Hong Kong: Most Asian markets started today on a positive note to build on last week’s gains after China unveiled fresh stimulus measures and below-par US jobs data reinforced expectations the Federal Reserve will cut interest rates this month.
The People’s Bank of China on Friday said it would slash the amount of cash lenders must keep in reserve to its lowest level in 12 years, freeing up more than USD 100 billion for the stuttering economy.
The announcement came two days ahead of the release of figures showing a contraction in imports and exports as the trade war with the United States bites deeper, with speculation that further measures could be on the way.

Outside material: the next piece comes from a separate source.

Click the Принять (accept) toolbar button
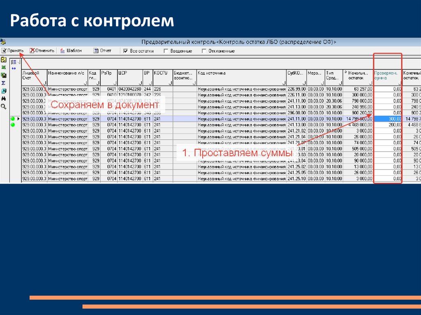Viewport: 421px width, 315px height. coord(12,51)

“Concerns of a more protracted trade war have already sapped business confidence in China and any way you want to slice and dice the data at the end of the day it makes for a convincing argument for the PBoC to turn on the monetary taps,” said Stephen Innes, Asia-Pacific market strategist at AxiTrader.

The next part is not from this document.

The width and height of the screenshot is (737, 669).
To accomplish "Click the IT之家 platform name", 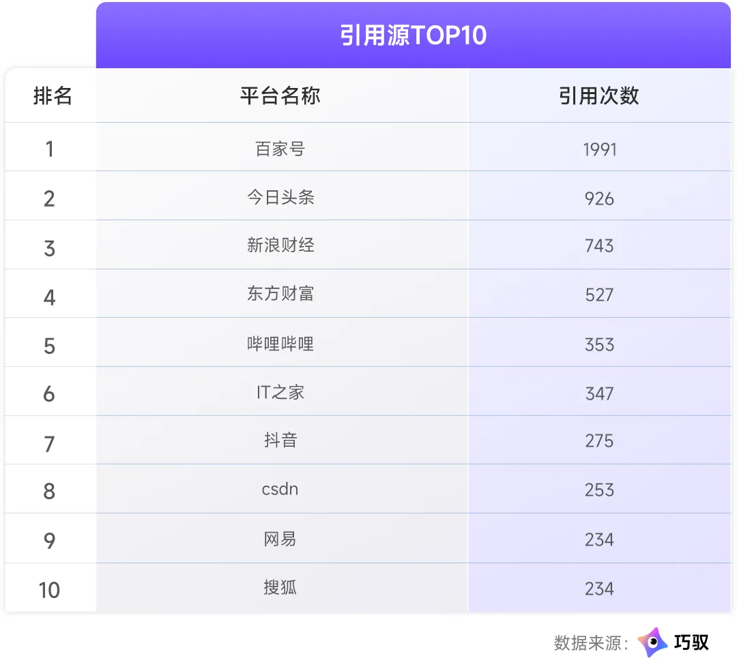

Asian investors were broadly upbeat on the move, while a weaker-than-forecast reading on US jobs creation increased the chance the Fed will reduce borrowing rates again at its policy meeting this month.
The news suggested the world’s number-one economy was also feeling the pinch from the trade row and the bank’s boss Jerome Powell said in a speech Friday it will ‘continue to act as appropriate to sustain this expansion’, while noting ‘significant risks’ to growth.